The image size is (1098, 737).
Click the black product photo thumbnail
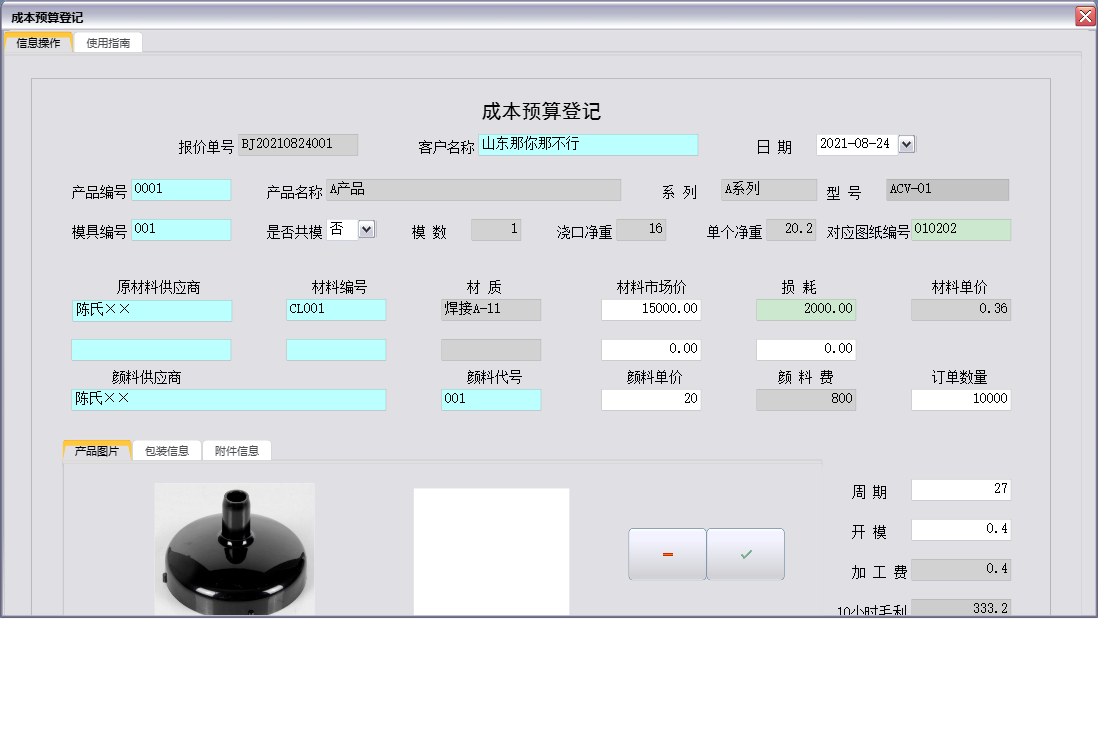pos(235,550)
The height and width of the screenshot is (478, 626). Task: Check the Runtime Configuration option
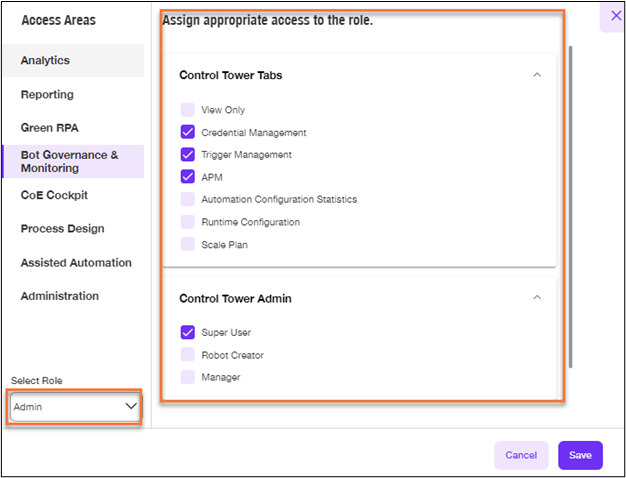coord(188,222)
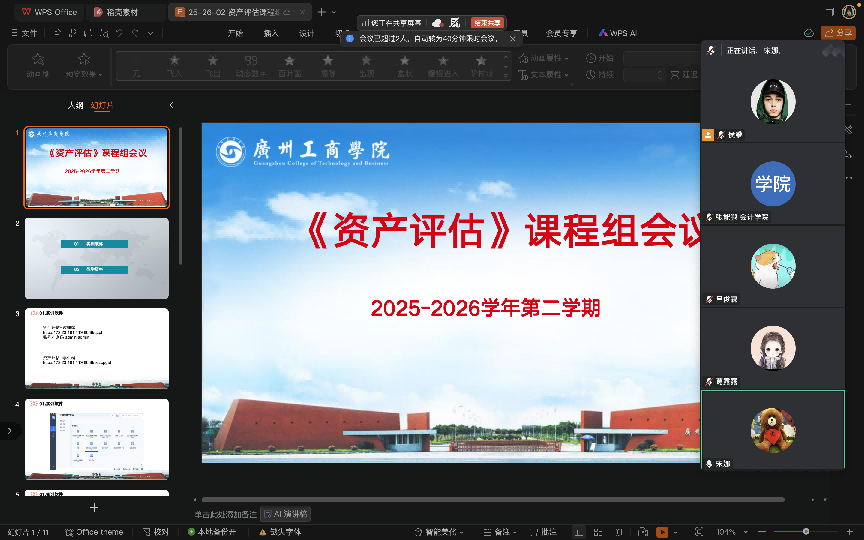Close the meeting notification banner
The image size is (864, 540).
513,38
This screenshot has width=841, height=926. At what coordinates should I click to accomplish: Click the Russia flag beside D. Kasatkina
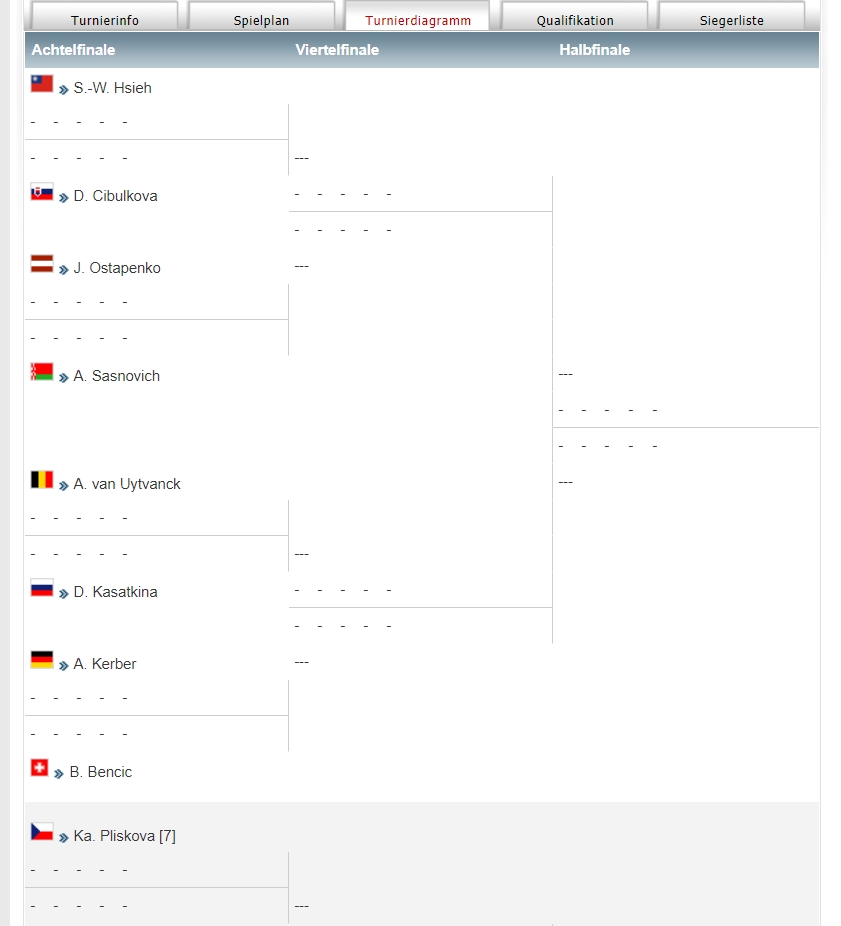point(41,588)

------------------------------

**Task goal**
Write out the records above in full and exactly, with no pictures.

**Written answer**
The image size is (1098, 737).
Click the black product photo thumbnail
pos(235,550)
The height and width of the screenshot is (478, 626). Task: Check the Runtime Configuration option
coord(188,222)
Close the meeting notification banner
The image size is (864, 540).
513,38
This screenshot has width=841, height=926. At what coordinates should I click to accomplish: Click the Russia flag beside D. Kasatkina
point(41,588)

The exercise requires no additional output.